Pada 1977, pemasok reaktor Wolsong 1 adalah AECL (Atomic Energy Of Canada Limited) dari Kanada. Pemasok reaktor Unchin 1 dan 2 adalah Framatom dari Prancis. Memasuki 1990-an, Korsel secara mandiri telah mampu memasok reaktor untuk pembangunan PLTN melalui perusahaan domestik yang mulai memasuki kelas dunia, seperti, KAERI (Korea Atomic Energy Research Institute) dan KOPEC (Korea Power Engineering Co).

Untuk pembangunan dan pengembangan teknologi nuklir, Korsel melakukan kerja sama bilateral dengan berbagai negara, seperti, Amerika Serikat, Argentina, Australia, Belgia, Brasil, Kanada, Tiongkok, Rep. Ceko, Mesir, Prancis, Jerman, Jepang, Rusia, Spanyol, Turki, Inggris, Ukraina,Vietnam, dan Indonesia. Khusus untuk pembangunan PLTN, Korsel sedang menjajaki kerja sama dengan beberapa negara, termasuk Indonesia.
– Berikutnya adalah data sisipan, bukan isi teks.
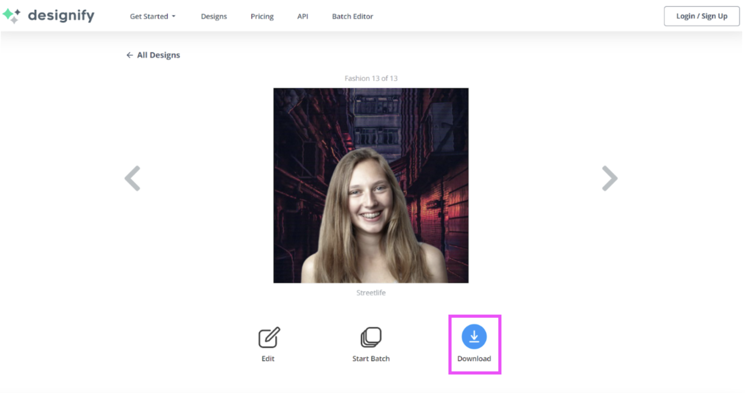
Task: Open the Get Started dropdown menu
Action: (153, 16)
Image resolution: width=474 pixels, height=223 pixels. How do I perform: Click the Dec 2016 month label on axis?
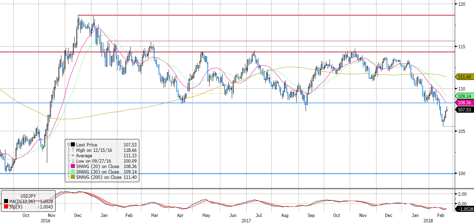[77, 215]
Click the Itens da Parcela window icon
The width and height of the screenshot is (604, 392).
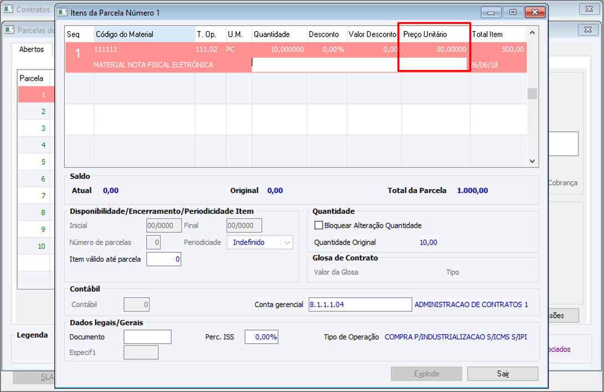pyautogui.click(x=63, y=12)
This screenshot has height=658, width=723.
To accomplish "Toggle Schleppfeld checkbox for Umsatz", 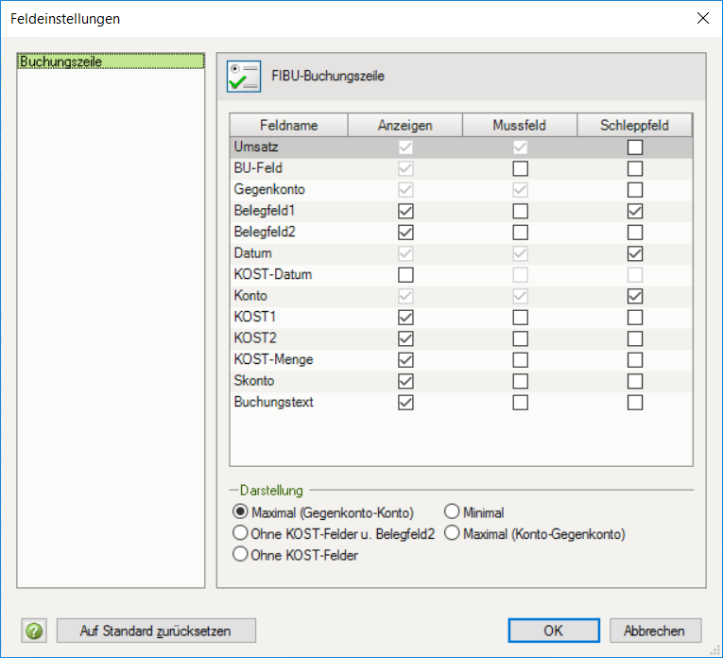I will (635, 147).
Korsel merupakan salah satu negara di Asia yang sangat maju dalam penguasaan, pembangunan, dan pemanfaatan teknologi nuklir, khususnya di bidang energi. Perencanaannya matang dan pelaksanaannya konsisten, tidak terpengaruh oleh perkembangan politik. Artinya, walaupun terjadi pergantian pemerintahan, pembangunan, dan pengembangan teknologi nuklir, khususnya pembangunan PLTN, jalan terus sesuai jadwal. Ini menunjukkan bahwa semua pihak di Korsel sadar bahwa perencanaan dan kebijakan energi mereka tidak boleh terganggu dengan terjadinya pergantian pemerintahan.
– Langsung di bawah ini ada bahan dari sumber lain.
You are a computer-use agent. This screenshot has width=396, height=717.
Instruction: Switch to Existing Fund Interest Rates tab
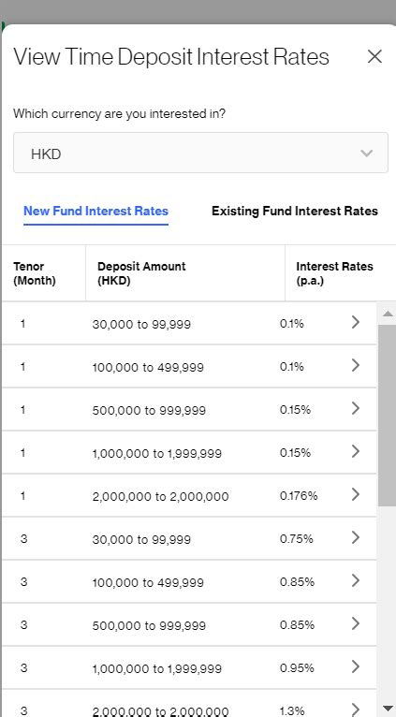pyautogui.click(x=295, y=212)
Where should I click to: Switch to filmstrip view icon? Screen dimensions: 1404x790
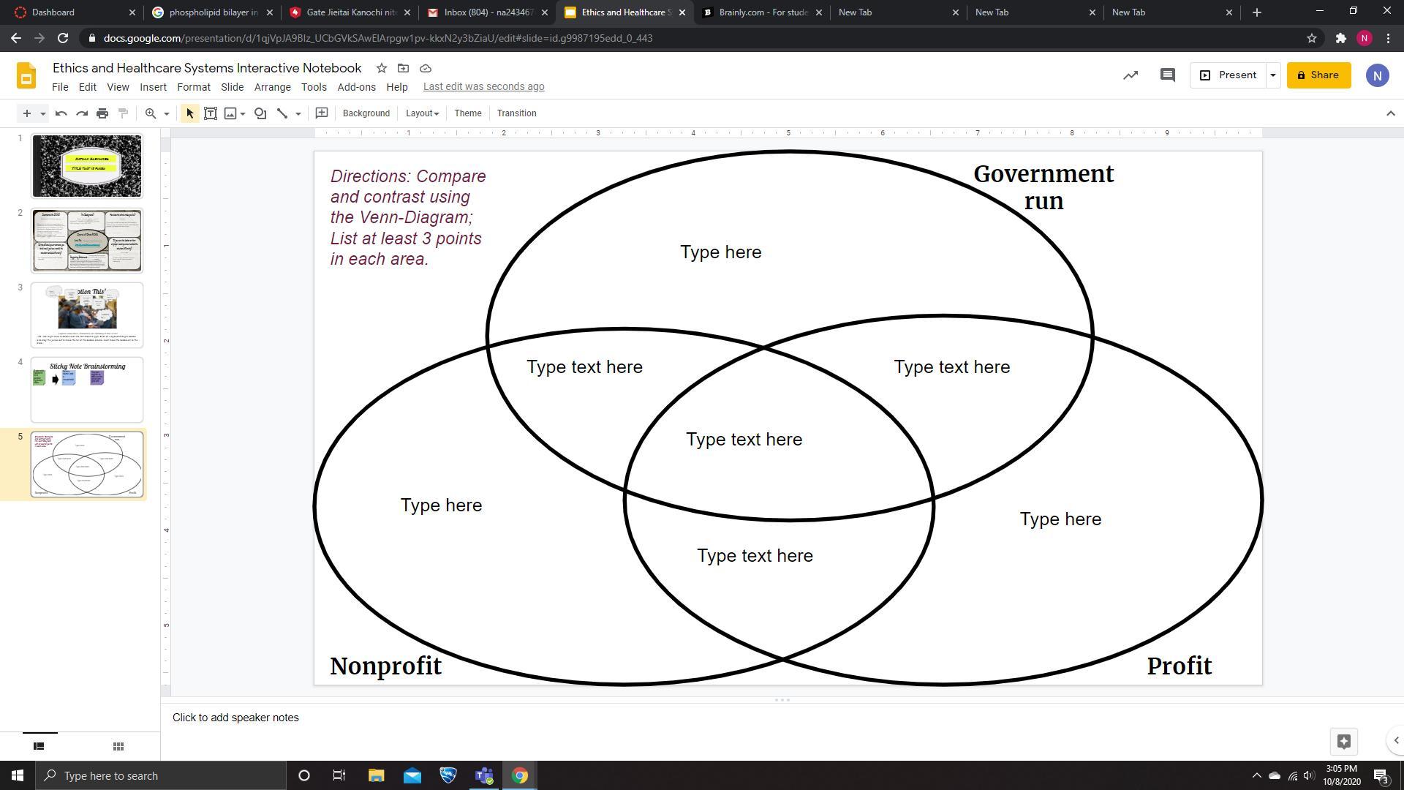click(x=39, y=746)
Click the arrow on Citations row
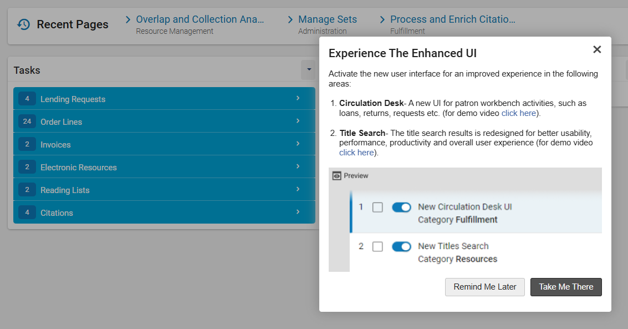Viewport: 628px width, 329px height. click(x=298, y=212)
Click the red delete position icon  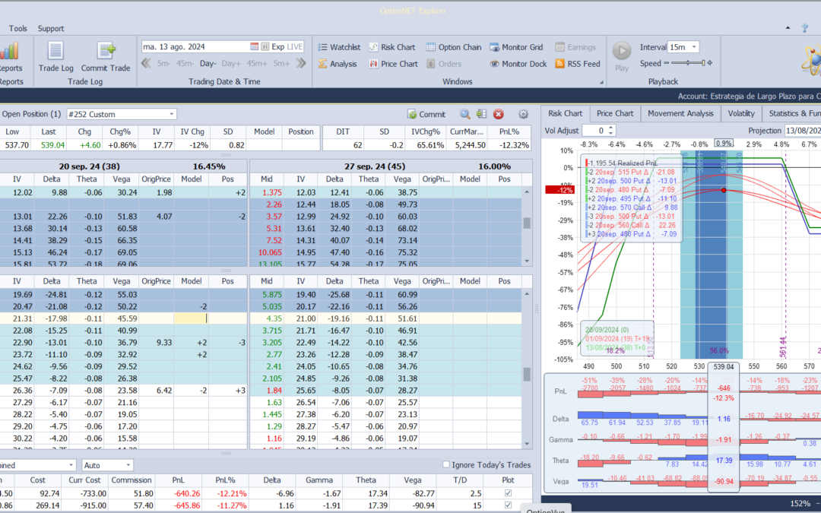pos(499,114)
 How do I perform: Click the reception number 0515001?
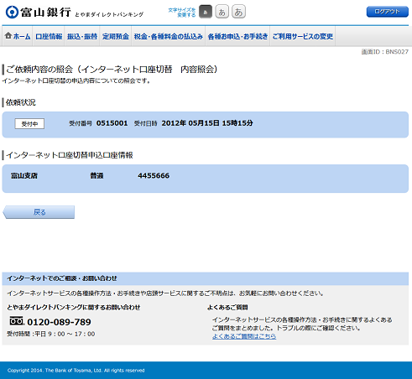pyautogui.click(x=112, y=123)
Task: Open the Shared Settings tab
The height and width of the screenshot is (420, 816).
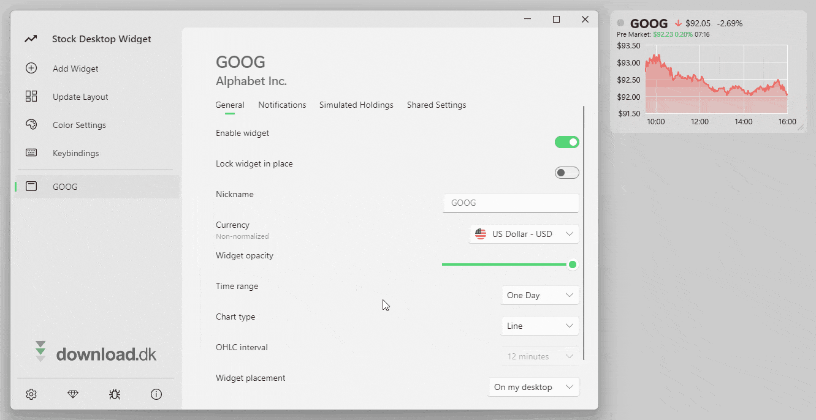Action: click(x=437, y=105)
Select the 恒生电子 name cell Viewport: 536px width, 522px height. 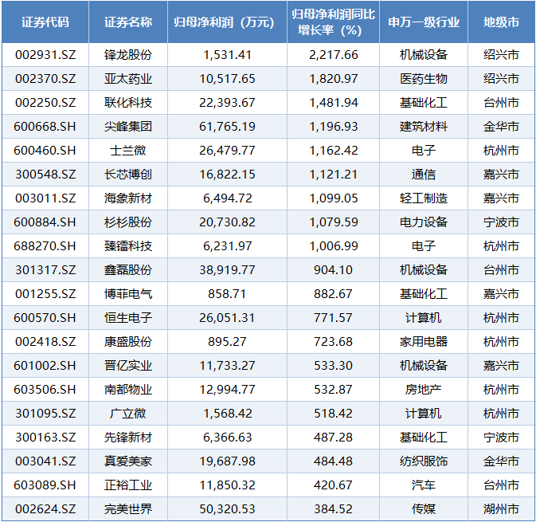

Di sisi lain mereka sadar bahwa kebutuhan energi tidak boleh hanya bersandar pada cara-cara konvensional, khususnya pada bahan bakar fosil, apalagi sumber daya alam energi, seperti minyak, gas, dan batu bara di Korsel sangat terbatas. Ditambah lagi dengan seringnya terjadi krisis energi dunia (khususnya minyak), yang tentunya sangat mempengaruhi keadaan perekonomian Korsel. Kesadaran yang kuat inilah yang menyebabkan pilihan PLTN mendapat dukungan luas dari rakyatnya.

Indonesia seharusnya belajar dari keberhasilan Korea Selatan dalam kebijakan energi agar pada hari-hari yang akan datang kita mampu dan tegak menghadapi krisis energi. Tidak seperti sekarang, setiap kali terjadi krisis energi dunia, sendi-sendi ekonomi kita guncang dan dampaknya menyengsarakan rakyat.

Penulis adalah anggota Himpunan Masyarakat Nuklir Indonesia (HIMNI).